Data for analysis:
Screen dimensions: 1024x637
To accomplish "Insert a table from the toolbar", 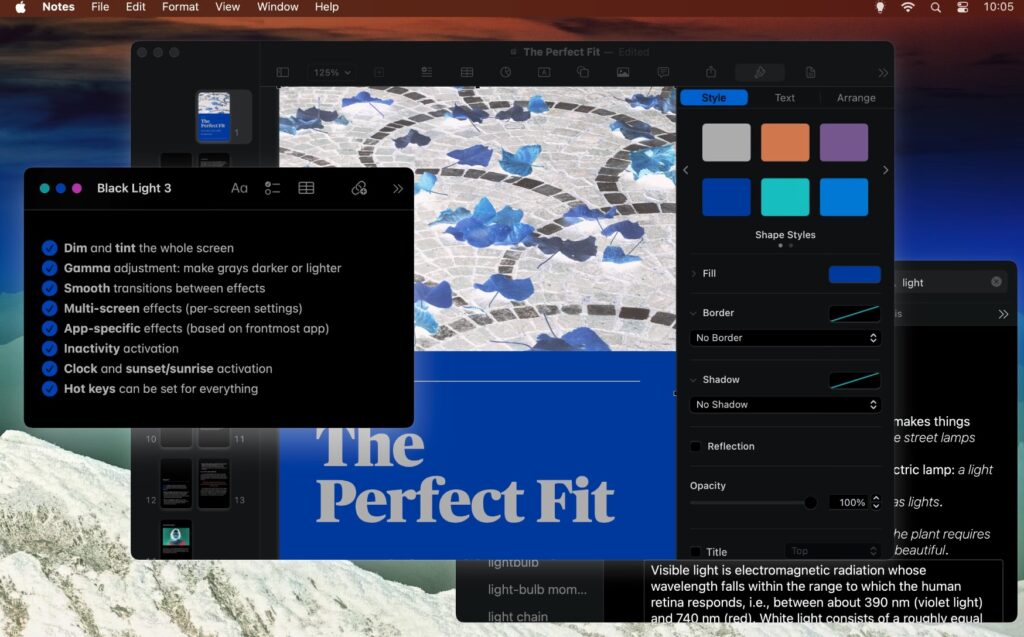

==

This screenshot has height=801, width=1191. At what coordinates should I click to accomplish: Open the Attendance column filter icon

...

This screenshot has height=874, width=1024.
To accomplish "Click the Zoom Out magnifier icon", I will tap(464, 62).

What is being asked:
In how many lines of the entries does "This" appear? Reply with only the number.

Reply to the exercise:
2